##### Entries provided

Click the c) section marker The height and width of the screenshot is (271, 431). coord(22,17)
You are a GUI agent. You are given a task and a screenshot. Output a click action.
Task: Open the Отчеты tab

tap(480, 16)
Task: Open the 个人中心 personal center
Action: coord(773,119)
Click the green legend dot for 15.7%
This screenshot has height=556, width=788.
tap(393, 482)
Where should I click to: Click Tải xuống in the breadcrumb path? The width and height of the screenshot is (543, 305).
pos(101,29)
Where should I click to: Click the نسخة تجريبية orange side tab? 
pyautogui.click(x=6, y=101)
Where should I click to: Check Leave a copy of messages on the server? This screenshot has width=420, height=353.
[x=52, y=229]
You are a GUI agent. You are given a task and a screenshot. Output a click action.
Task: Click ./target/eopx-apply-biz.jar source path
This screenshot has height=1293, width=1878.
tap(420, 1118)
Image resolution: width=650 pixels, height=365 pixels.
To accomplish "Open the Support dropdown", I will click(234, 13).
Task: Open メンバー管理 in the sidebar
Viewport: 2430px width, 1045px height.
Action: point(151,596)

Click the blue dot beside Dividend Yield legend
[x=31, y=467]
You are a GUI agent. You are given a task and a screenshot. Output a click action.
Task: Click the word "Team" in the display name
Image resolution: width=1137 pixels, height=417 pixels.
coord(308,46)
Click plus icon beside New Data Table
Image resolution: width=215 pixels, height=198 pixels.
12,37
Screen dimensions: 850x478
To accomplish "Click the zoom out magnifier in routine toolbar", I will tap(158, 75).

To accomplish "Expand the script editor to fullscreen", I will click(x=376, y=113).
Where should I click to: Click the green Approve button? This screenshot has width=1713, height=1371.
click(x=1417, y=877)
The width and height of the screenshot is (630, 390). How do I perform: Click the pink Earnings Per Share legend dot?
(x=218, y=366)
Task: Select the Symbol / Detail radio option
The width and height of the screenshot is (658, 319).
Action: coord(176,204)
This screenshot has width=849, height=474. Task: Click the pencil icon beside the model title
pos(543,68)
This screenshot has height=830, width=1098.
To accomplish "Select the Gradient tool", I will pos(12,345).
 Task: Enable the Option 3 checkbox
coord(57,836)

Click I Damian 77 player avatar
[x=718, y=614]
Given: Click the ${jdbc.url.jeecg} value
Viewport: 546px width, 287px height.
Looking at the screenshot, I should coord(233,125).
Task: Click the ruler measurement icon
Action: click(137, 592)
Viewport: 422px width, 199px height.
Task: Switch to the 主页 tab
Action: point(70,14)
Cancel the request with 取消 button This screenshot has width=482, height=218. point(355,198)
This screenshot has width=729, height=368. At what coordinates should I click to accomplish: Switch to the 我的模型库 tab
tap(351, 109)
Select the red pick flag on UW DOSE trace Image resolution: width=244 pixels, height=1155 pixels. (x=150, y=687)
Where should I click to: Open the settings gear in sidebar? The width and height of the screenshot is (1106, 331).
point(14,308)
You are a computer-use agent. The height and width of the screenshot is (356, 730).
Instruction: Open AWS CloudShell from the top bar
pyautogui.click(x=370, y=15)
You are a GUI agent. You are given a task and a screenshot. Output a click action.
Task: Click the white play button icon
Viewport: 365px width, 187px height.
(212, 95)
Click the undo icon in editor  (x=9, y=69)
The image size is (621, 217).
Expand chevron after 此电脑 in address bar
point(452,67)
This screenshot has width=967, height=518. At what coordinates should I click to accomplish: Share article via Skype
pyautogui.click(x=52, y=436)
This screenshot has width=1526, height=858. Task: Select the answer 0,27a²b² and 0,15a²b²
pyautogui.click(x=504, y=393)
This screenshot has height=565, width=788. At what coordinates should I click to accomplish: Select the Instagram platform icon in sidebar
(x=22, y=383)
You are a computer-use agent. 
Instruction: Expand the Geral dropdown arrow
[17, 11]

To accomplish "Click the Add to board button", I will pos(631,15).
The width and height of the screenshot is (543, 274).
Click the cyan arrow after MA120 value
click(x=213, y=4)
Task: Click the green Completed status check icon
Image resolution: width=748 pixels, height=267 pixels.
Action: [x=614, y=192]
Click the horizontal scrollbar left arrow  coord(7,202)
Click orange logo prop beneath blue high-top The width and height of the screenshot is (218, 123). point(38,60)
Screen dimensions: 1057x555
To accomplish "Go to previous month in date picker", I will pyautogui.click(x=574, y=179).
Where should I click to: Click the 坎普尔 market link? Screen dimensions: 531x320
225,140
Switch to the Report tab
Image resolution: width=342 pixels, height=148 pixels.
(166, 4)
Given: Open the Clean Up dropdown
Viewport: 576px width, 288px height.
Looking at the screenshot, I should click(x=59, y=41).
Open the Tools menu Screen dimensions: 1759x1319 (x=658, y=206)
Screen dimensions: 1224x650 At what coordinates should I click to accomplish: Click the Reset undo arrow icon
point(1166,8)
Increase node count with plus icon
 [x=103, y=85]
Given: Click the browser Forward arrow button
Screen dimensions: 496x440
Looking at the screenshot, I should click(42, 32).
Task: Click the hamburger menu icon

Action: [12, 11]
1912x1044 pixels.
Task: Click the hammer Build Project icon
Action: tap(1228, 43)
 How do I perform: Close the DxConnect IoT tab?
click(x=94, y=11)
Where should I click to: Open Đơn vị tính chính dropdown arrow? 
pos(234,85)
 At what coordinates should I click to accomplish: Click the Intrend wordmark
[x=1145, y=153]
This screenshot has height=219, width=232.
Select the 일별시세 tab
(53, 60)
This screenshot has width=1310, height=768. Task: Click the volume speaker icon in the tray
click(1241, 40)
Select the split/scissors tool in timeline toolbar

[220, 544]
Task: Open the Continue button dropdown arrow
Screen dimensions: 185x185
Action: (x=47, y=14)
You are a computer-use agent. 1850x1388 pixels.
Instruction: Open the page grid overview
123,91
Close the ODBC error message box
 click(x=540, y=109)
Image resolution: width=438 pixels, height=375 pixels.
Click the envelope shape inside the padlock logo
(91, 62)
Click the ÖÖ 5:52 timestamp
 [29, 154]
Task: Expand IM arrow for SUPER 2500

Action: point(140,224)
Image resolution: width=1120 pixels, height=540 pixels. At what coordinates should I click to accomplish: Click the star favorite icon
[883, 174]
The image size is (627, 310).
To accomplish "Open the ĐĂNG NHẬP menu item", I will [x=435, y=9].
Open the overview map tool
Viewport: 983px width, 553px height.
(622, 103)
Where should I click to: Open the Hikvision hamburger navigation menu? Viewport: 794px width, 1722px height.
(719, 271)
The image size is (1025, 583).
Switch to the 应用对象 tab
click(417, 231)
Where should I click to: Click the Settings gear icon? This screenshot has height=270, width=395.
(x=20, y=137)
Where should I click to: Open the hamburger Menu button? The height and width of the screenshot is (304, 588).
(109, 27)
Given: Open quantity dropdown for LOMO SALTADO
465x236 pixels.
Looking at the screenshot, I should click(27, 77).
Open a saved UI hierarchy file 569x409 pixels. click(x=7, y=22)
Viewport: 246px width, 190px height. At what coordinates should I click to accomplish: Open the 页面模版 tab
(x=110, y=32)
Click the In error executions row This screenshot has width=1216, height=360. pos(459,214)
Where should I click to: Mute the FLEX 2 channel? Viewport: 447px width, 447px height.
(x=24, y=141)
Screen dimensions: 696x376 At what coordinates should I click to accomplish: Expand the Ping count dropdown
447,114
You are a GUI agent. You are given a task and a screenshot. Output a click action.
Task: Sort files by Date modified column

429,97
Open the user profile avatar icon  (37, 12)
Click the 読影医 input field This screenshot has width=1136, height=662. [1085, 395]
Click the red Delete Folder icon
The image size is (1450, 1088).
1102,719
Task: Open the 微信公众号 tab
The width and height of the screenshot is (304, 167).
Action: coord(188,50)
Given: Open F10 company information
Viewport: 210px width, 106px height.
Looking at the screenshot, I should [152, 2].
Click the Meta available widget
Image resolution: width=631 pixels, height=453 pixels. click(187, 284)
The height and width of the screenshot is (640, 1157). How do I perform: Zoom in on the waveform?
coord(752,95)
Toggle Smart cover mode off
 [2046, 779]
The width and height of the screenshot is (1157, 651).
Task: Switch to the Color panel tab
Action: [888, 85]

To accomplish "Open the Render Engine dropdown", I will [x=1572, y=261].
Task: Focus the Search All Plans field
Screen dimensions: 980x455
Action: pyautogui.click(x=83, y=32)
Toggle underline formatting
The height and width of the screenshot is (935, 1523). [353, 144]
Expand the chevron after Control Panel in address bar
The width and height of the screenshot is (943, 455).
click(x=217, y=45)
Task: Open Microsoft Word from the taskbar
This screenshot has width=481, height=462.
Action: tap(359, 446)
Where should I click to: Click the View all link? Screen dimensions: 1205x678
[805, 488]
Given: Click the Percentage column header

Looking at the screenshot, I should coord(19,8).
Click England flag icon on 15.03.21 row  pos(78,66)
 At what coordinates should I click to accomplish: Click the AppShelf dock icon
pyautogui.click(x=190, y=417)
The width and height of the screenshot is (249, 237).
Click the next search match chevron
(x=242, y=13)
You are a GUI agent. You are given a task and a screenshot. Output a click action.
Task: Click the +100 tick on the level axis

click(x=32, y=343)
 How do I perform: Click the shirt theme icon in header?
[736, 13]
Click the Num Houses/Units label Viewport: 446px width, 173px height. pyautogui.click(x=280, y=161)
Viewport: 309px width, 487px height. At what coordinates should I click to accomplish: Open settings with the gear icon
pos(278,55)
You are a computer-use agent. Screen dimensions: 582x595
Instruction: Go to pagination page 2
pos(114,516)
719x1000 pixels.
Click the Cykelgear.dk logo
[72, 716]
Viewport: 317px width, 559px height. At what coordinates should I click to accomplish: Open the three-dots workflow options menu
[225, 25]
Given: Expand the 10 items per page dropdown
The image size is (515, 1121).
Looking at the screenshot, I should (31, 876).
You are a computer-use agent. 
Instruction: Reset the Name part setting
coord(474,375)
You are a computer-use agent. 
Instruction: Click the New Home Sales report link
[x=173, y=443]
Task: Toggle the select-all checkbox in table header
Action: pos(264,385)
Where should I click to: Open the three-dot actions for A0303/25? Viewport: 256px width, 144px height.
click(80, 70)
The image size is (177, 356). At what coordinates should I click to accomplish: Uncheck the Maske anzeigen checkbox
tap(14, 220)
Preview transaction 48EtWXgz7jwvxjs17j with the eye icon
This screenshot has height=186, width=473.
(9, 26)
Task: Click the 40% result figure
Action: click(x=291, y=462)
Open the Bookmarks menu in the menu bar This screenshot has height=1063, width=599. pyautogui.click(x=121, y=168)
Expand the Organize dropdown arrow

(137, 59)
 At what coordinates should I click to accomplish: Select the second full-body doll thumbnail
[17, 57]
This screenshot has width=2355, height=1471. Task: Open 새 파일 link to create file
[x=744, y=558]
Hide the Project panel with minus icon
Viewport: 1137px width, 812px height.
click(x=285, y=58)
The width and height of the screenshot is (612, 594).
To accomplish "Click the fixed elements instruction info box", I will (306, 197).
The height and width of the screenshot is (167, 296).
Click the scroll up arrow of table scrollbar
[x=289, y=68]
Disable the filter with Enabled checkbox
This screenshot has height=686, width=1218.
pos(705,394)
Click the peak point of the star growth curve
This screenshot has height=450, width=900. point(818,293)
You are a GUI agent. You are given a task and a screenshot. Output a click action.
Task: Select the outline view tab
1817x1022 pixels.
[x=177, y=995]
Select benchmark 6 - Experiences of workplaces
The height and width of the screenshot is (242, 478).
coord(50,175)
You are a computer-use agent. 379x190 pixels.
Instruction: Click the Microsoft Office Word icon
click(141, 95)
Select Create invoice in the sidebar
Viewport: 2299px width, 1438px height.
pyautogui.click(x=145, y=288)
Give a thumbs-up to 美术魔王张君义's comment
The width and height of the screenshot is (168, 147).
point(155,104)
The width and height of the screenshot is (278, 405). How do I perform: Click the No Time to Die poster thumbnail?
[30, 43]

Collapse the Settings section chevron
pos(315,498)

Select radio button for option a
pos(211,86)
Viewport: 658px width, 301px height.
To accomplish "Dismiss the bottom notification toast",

##########

- _Exercise goal_: Transcribe the material from its first line through the line containing "pos(543,68)", both included, reproducing each line without any change.

- _Result of the task_:
Click the c) section marker The height and width of the screenshot is (271, 431). coord(22,17)
You are a GUI agent. You are given a task and a screenshot. Output a click action.
Task: Open the Отчеты tab

tap(480, 16)
Task: Open the 个人中心 personal center
Action: coord(773,119)
Click the green legend dot for 15.7%
This screenshot has height=556, width=788.
tap(393, 482)
Where should I click to: Click Tải xuống in the breadcrumb path? The width and height of the screenshot is (543, 305).
pos(101,29)
Where should I click to: Click the نسخة تجريبية orange side tab? 
pyautogui.click(x=6, y=101)
Where should I click to: Check Leave a copy of messages on the server? This screenshot has width=420, height=353.
[x=52, y=229]
You are a GUI agent. You are given a task and a screenshot. Output a click action.
Task: Click ./target/eopx-apply-biz.jar source path
This screenshot has height=1293, width=1878.
tap(420, 1118)
Image resolution: width=650 pixels, height=365 pixels.
To accomplish "Open the Support dropdown", I will click(234, 13).
Task: Open メンバー管理 in the sidebar
Viewport: 2430px width, 1045px height.
Action: point(151,596)

Click the blue dot beside Dividend Yield legend
[x=31, y=467]
You are a GUI agent. You are given a task and a screenshot. Output a click action.
Task: Click the word "Team" in the display name
Image resolution: width=1137 pixels, height=417 pixels.
coord(308,46)
Click plus icon beside New Data Table
Image resolution: width=215 pixels, height=198 pixels.
12,37
Screen dimensions: 850x478
To accomplish "Click the zoom out magnifier in routine toolbar", I will tap(158, 75).

To accomplish "Expand the script editor to fullscreen", I will click(x=376, y=113).
Where should I click to: Click the green Approve button? This screenshot has width=1713, height=1371.
click(x=1417, y=877)
The width and height of the screenshot is (630, 390). How do I perform: Click the pink Earnings Per Share legend dot?
(x=218, y=366)
Task: Select the Symbol / Detail radio option
The width and height of the screenshot is (658, 319).
Action: coord(176,204)
This screenshot has width=849, height=474. Task: Click the pencil icon beside the model title
pos(543,68)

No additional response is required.